[Start of Data shown]

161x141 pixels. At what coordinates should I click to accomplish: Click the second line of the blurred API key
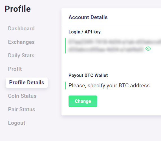point(106,50)
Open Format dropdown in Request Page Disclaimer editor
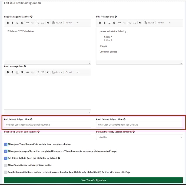Screen dimensions: 186x185 tap(72, 23)
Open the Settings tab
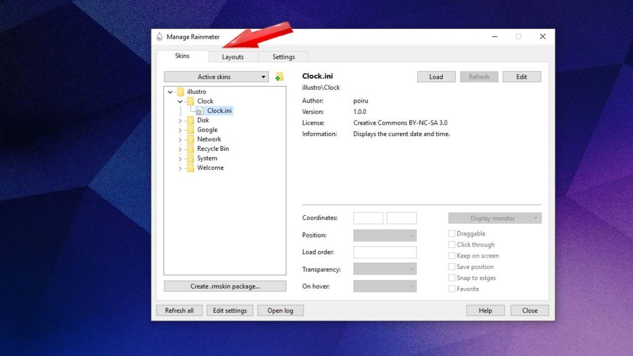633x356 pixels. 284,57
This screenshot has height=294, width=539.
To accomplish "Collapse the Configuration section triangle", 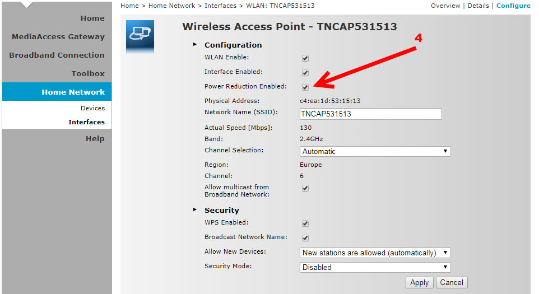I will 195,44.
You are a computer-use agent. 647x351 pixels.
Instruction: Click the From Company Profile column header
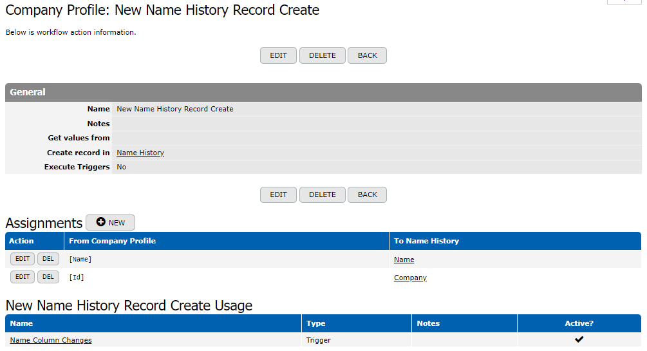click(113, 241)
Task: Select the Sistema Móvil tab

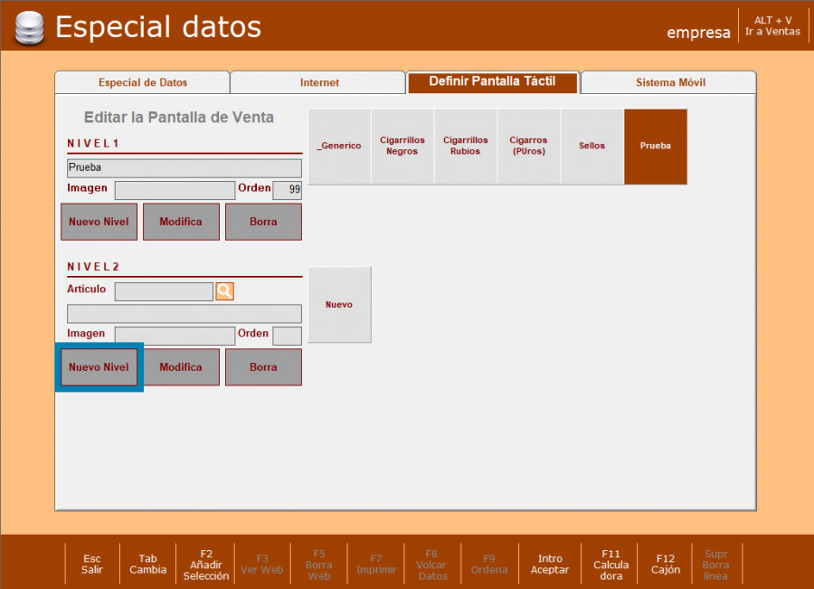Action: [x=670, y=82]
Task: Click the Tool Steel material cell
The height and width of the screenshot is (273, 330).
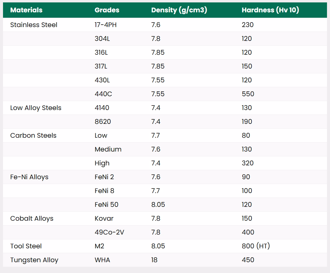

[End of Data shown]

* **Task directions**: Rewrite the stretch from the line containing "Task: Select the Sistema Móvil tab" through the end of the records, switching "screenshot" to "image" and leaving everything else unchanged. Omit the pictures from your output.

* **Output of the task**:
Task: Select the Sistema Móvil tab

Action: [x=670, y=82]
Task: Click the Tool Steel material cell
The height and width of the image is (273, 330).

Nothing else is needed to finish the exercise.